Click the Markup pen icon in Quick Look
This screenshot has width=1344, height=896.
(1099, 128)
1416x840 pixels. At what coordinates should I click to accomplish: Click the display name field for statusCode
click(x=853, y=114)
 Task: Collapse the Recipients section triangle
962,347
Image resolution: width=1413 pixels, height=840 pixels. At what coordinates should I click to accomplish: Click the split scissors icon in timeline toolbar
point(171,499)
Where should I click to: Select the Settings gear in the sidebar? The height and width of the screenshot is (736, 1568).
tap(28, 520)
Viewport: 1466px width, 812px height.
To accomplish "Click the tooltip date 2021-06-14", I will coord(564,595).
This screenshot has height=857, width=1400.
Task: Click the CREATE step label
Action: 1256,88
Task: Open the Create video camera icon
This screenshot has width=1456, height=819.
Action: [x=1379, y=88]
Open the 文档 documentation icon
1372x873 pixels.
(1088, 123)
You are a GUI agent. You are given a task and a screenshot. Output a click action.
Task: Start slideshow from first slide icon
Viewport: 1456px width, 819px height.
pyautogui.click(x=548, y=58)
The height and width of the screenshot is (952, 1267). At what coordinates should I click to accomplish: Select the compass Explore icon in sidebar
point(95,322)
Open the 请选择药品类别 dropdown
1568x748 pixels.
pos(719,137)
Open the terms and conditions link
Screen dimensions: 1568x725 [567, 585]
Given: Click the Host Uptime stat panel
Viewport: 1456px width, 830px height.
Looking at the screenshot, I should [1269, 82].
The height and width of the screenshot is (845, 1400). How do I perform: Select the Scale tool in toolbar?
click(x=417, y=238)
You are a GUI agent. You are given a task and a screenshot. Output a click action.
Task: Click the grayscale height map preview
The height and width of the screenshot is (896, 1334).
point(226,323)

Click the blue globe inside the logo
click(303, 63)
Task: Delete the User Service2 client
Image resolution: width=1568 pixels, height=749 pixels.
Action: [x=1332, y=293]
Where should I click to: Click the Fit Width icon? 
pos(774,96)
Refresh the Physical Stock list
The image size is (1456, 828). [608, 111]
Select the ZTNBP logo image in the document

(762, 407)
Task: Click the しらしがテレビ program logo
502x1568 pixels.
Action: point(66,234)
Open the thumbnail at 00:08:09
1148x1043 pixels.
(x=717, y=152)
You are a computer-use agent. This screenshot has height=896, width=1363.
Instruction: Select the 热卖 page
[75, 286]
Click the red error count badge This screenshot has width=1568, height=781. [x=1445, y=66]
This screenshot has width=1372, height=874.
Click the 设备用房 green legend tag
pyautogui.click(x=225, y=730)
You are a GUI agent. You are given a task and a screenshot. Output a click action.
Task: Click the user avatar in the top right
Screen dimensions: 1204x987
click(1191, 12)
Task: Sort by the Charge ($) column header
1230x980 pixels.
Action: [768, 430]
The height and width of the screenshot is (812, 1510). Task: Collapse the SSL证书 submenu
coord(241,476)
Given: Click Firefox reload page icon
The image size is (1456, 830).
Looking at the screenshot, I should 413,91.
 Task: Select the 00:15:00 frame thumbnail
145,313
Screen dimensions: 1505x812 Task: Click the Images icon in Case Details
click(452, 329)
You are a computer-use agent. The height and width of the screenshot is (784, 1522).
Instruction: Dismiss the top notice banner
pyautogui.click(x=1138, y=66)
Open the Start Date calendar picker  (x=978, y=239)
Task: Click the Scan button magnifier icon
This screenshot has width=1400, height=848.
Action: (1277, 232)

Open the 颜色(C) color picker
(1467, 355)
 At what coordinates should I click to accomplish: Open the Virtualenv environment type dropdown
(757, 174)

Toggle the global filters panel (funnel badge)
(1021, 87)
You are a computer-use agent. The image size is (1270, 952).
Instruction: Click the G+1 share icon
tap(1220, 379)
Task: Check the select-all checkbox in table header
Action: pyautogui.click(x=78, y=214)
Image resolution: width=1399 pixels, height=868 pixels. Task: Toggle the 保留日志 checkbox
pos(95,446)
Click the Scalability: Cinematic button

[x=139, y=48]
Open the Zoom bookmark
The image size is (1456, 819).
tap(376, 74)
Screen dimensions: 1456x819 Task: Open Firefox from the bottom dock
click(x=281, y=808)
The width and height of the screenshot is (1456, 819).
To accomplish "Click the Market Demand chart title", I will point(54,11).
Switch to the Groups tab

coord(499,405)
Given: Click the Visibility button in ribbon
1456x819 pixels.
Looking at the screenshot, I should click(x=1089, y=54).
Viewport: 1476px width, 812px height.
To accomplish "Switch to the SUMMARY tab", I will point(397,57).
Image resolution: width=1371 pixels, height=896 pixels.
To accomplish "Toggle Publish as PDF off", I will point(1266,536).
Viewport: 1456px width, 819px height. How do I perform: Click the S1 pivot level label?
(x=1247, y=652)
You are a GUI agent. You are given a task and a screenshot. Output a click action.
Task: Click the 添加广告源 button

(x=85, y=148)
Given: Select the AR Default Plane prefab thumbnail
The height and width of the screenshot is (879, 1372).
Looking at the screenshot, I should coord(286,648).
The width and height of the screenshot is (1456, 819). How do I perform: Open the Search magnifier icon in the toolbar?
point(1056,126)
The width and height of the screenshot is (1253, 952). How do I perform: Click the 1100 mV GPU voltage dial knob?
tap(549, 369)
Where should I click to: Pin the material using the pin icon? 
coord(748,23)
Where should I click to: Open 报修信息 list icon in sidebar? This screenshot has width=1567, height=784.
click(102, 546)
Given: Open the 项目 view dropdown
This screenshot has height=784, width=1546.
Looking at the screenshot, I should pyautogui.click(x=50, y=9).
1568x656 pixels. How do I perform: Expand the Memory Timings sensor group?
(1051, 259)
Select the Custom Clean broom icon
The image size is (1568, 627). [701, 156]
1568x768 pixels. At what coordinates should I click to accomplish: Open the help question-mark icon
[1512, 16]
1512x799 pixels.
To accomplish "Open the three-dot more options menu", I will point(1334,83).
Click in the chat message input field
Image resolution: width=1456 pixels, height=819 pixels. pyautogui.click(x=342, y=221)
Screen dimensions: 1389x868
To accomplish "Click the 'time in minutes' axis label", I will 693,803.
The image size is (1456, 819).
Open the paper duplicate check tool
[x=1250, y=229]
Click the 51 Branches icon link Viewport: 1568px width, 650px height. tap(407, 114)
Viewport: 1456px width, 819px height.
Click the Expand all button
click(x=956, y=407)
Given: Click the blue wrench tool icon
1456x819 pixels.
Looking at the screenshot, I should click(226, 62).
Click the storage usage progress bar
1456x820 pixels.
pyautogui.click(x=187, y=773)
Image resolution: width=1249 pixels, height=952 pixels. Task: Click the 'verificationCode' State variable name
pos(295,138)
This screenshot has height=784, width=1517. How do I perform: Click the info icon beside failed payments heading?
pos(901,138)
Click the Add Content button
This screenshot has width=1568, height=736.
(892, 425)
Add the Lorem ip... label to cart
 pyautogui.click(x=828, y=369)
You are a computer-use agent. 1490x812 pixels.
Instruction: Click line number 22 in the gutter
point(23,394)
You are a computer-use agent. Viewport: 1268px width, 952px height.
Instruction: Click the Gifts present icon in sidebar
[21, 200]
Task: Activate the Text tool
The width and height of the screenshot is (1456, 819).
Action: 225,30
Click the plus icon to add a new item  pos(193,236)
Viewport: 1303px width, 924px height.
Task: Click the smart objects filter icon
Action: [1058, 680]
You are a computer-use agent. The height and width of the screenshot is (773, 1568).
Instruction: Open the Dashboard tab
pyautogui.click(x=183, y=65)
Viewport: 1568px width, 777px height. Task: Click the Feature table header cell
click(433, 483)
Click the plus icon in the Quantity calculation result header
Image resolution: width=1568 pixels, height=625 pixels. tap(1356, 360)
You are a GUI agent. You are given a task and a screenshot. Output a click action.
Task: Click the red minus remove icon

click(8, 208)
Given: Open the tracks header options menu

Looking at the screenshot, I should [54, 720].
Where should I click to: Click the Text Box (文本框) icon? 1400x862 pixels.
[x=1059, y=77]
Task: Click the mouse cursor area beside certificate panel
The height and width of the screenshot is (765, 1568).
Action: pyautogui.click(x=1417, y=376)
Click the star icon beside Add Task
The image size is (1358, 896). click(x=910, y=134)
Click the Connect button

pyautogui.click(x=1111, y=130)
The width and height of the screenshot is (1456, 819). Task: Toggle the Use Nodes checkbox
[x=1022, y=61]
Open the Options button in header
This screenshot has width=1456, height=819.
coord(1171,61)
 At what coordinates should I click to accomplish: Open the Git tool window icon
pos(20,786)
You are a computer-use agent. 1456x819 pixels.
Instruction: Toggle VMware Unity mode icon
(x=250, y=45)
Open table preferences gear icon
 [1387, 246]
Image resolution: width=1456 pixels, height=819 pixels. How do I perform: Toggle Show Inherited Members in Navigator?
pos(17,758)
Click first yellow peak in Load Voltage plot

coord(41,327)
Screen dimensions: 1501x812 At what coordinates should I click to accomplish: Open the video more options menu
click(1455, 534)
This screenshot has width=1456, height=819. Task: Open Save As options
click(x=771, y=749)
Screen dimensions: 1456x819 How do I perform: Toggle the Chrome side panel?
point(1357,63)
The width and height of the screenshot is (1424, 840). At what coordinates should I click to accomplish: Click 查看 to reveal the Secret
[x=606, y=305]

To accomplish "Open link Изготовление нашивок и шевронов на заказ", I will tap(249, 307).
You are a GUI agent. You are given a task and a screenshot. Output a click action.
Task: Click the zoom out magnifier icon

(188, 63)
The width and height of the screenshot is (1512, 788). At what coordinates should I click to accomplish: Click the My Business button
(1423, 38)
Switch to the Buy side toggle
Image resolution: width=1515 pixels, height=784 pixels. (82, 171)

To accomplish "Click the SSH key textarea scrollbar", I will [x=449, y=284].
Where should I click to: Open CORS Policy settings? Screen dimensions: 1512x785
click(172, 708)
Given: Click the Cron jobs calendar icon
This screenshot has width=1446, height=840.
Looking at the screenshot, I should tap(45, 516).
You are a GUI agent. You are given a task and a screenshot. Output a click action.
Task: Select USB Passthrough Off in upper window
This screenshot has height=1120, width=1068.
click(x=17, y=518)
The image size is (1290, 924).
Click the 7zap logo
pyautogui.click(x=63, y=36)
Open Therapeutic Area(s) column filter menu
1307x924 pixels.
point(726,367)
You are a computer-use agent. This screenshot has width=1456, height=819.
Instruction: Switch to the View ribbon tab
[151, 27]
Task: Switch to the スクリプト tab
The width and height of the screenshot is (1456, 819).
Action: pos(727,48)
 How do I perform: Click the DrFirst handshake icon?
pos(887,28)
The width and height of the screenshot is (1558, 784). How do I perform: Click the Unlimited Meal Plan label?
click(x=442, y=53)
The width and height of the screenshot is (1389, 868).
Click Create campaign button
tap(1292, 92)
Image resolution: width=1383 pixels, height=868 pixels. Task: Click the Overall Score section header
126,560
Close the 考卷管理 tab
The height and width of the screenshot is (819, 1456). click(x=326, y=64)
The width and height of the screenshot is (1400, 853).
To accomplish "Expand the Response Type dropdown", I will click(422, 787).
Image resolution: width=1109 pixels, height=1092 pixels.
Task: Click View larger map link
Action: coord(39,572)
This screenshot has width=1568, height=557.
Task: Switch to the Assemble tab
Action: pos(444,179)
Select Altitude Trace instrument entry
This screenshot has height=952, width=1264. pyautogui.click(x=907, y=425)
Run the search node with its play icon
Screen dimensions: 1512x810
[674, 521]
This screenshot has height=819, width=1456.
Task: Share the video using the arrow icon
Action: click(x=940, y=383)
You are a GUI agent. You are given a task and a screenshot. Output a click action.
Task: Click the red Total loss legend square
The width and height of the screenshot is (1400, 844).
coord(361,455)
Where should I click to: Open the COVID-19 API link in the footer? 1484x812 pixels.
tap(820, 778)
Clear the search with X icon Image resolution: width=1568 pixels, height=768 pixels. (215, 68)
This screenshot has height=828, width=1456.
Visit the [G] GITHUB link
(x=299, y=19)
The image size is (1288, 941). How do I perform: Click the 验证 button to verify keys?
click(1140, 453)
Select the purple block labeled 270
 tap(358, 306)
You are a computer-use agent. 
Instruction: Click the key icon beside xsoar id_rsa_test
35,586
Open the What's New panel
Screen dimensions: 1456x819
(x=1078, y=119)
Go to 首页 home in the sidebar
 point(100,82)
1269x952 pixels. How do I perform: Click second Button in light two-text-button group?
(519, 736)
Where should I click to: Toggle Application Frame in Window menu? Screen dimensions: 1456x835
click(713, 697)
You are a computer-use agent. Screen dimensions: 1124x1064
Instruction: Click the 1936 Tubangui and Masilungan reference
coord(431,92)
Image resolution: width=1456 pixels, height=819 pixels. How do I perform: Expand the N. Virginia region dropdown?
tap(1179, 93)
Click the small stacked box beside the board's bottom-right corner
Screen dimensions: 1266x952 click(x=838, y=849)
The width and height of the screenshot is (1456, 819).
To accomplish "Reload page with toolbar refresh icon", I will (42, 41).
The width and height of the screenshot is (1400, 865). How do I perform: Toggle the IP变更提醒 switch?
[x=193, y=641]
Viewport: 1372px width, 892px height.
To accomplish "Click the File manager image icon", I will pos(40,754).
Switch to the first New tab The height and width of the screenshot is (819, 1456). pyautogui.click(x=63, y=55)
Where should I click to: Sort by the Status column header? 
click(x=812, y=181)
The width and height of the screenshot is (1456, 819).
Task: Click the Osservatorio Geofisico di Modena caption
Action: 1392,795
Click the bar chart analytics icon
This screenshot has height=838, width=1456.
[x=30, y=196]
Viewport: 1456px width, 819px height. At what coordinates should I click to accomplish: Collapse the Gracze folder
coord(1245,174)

* * * *

## WORK TO BE COMPLETED
Reprint exactly the lines above that start at the one with "Image resolution: width=1383" and end at the one with "The width and height of the screenshot is (1400, 853).", keeping both and adding none.

## SOLVED PROBLEM
Image resolution: width=1383 pixels, height=868 pixels. Task: Click the Overall Score section header
126,560
Close the 考卷管理 tab
The height and width of the screenshot is (819, 1456). click(x=326, y=64)
The width and height of the screenshot is (1400, 853).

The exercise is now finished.